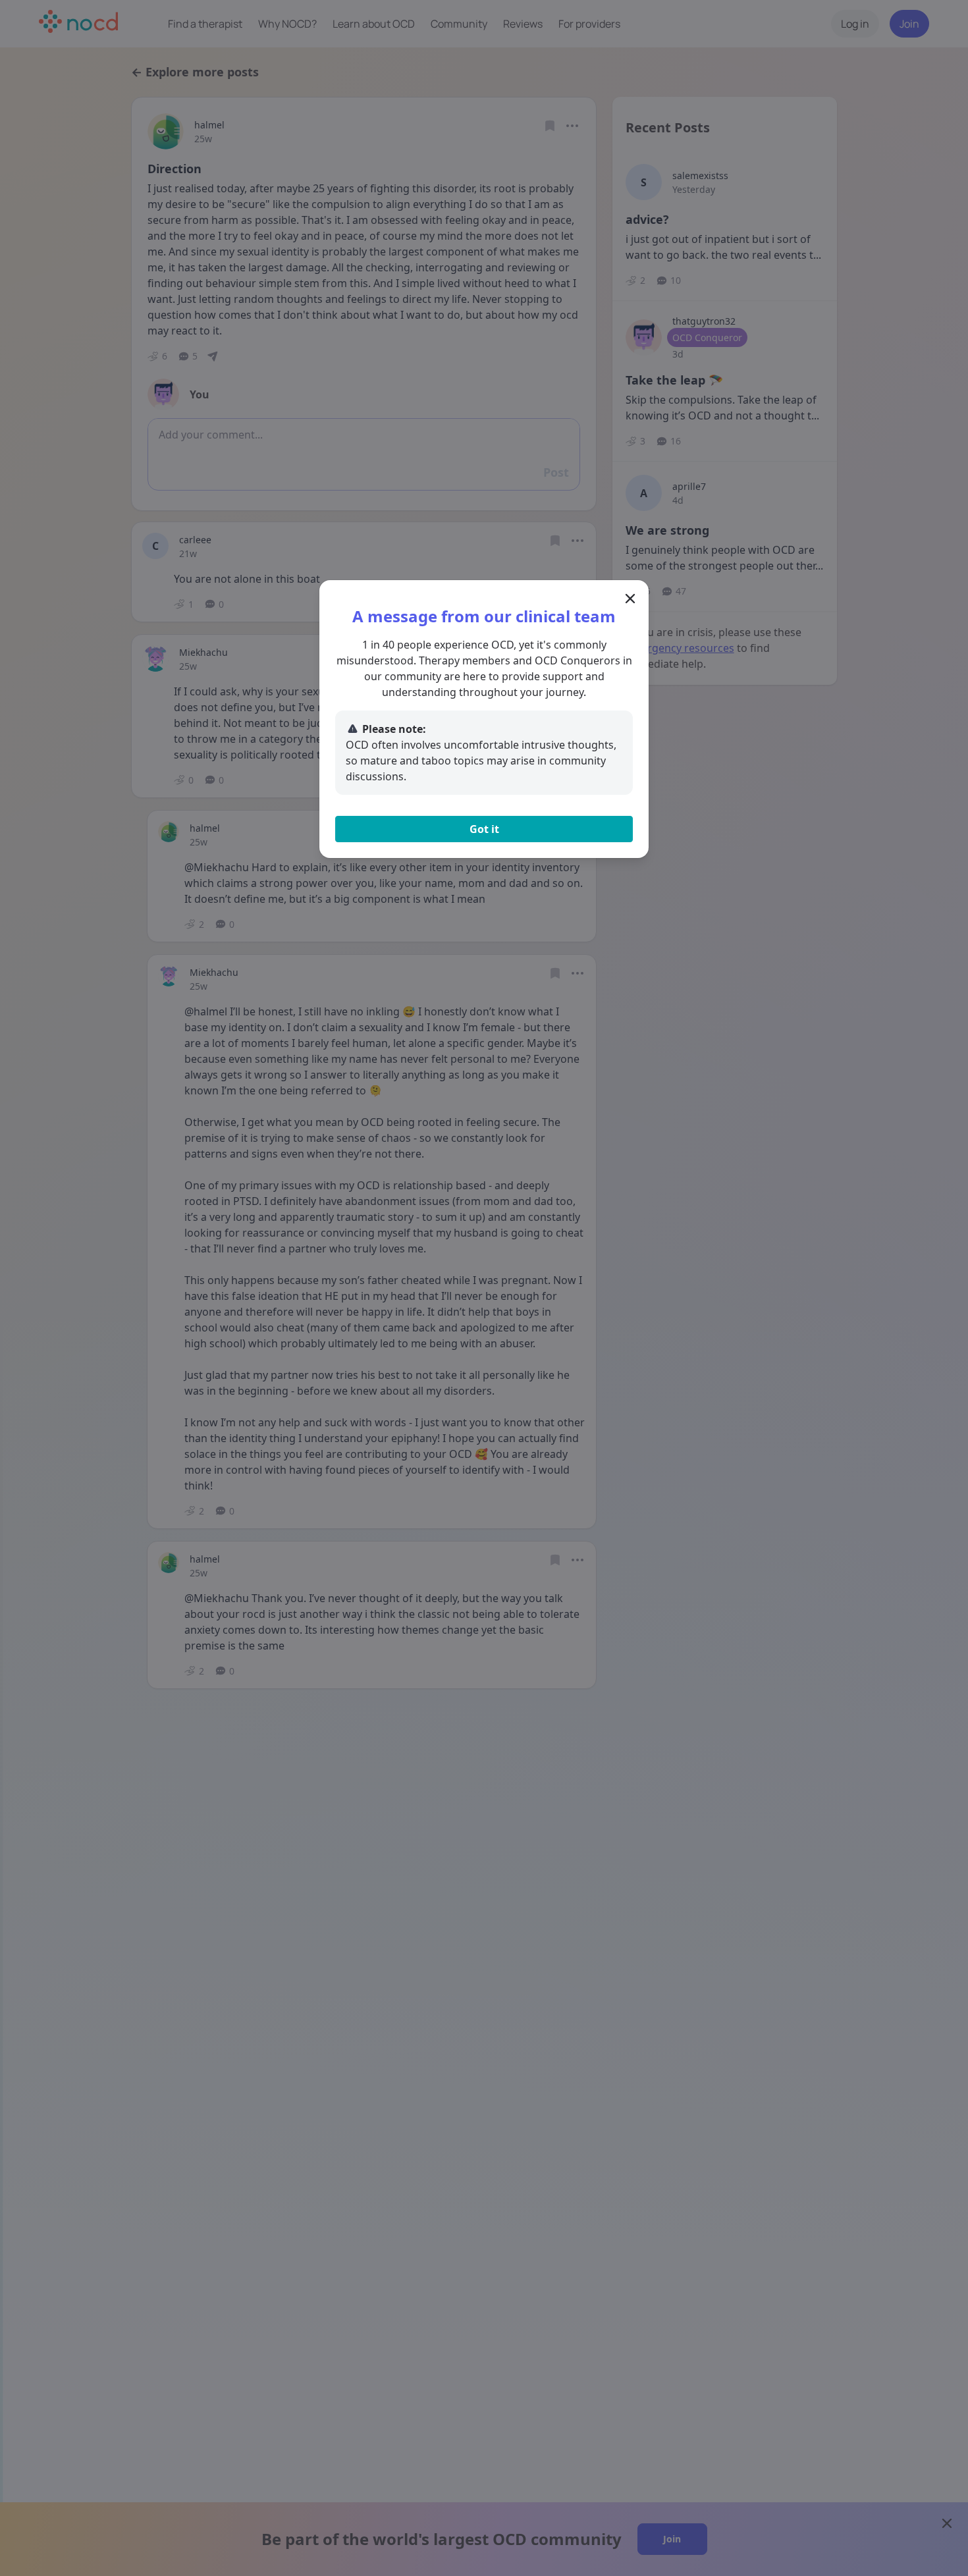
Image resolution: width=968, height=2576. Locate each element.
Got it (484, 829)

==

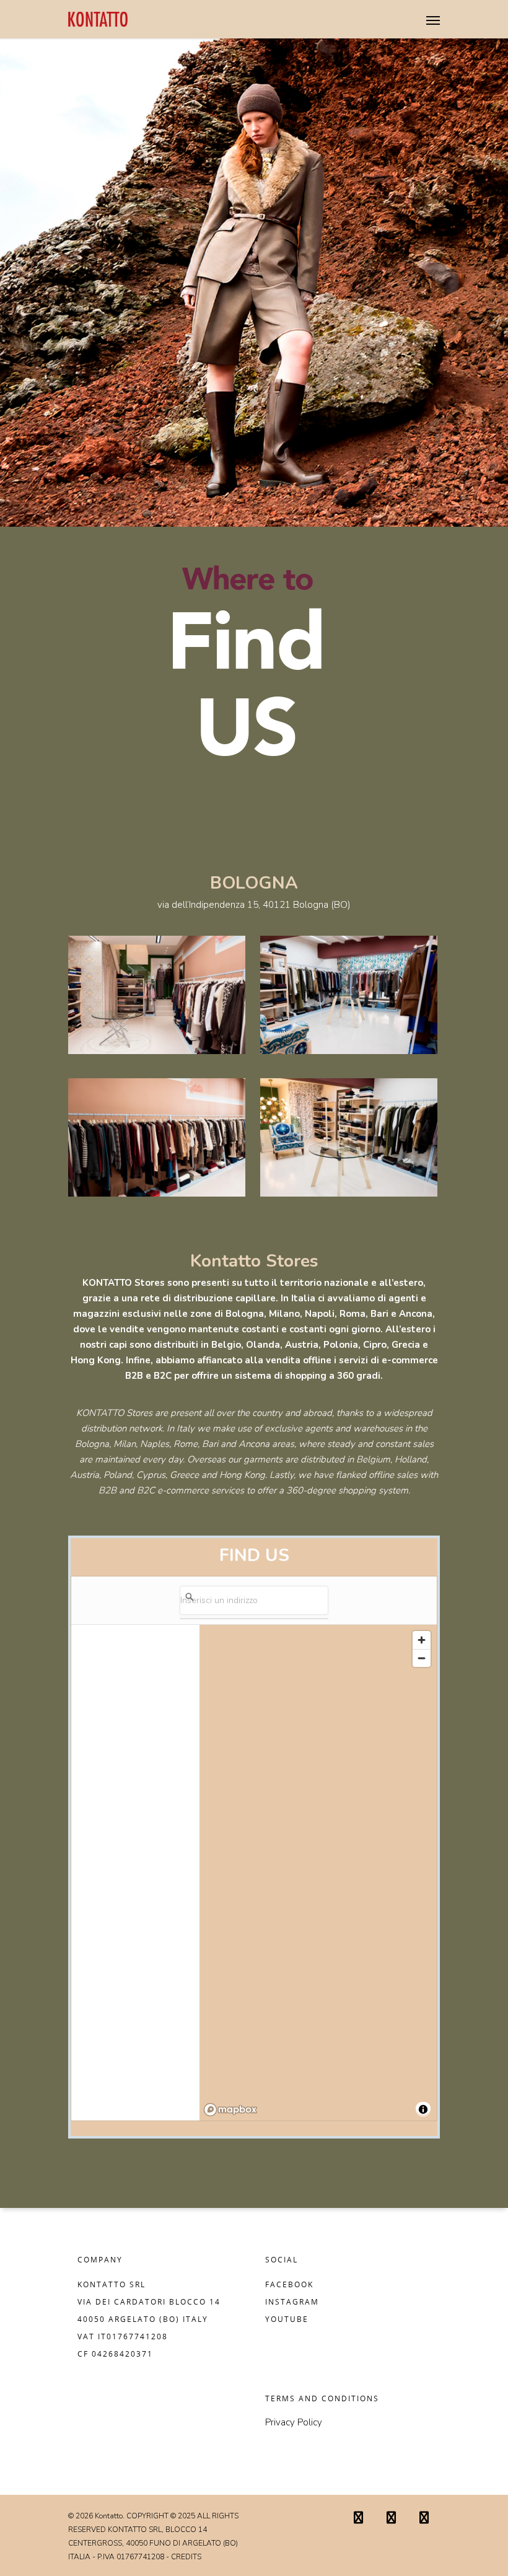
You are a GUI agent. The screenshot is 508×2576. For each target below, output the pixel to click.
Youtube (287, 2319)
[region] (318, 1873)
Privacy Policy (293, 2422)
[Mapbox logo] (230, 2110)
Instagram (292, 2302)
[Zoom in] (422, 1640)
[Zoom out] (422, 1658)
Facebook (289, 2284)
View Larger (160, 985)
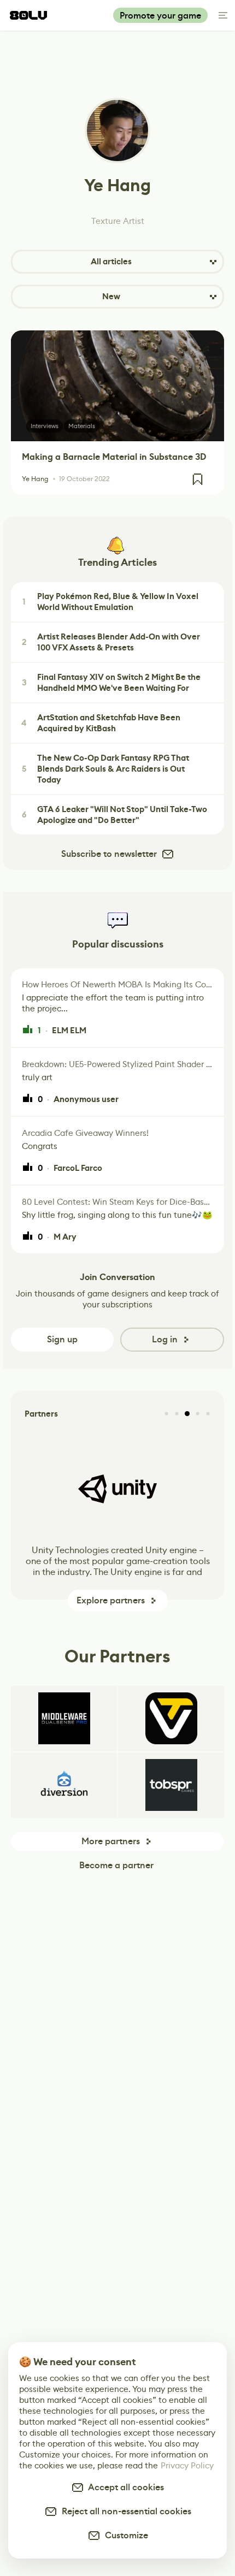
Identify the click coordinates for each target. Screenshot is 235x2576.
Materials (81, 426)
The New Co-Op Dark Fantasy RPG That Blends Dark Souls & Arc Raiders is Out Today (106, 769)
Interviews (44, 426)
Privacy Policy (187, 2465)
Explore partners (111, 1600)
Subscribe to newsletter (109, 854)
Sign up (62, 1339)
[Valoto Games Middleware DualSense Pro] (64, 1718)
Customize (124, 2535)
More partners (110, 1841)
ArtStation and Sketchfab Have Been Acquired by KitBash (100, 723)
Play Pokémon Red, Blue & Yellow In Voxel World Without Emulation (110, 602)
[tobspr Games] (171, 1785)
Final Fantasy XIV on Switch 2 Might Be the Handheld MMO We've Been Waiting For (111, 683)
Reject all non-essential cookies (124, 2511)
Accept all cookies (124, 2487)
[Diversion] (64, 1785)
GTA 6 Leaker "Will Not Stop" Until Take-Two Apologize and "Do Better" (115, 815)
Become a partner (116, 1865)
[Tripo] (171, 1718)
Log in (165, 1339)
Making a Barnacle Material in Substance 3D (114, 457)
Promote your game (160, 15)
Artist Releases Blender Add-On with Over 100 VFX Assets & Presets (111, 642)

* * *

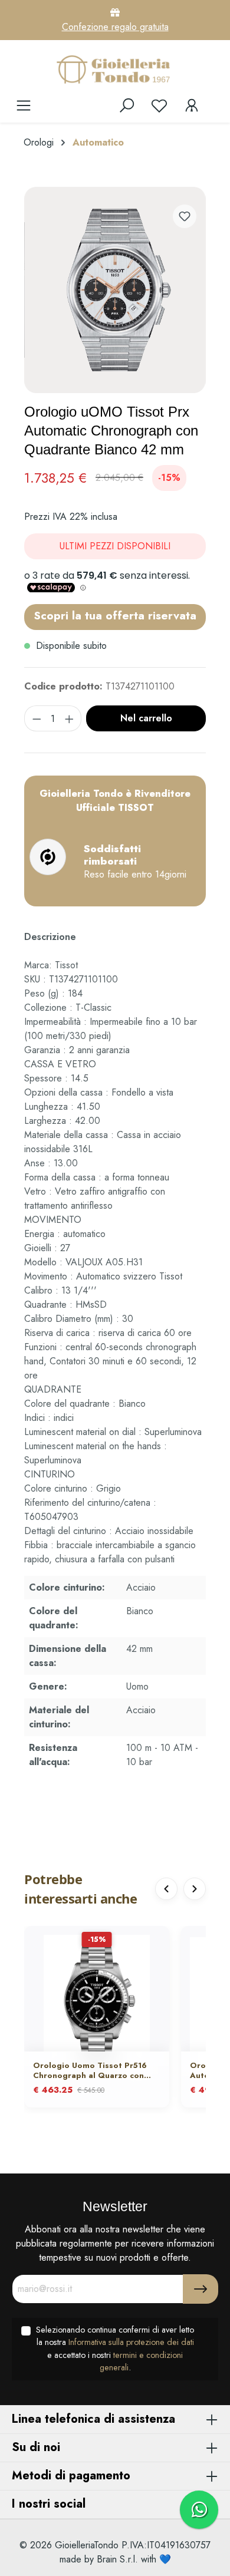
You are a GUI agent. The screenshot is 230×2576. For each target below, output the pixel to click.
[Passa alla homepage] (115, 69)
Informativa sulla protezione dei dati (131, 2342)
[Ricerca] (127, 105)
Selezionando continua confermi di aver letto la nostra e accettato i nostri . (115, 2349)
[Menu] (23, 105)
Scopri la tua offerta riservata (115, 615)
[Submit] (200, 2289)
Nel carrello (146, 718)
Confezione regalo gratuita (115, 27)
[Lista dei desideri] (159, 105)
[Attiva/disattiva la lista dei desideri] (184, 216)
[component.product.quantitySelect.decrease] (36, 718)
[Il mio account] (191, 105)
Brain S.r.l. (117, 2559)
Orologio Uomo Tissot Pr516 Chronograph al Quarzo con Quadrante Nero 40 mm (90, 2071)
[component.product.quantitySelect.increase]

• **Exercise aim**:
Copy, from the lines above, each one that holds "cookies".

• **Response for this exercise**:
Reject all non-essential cookies (124, 2511)
Accept all cookies (124, 2487)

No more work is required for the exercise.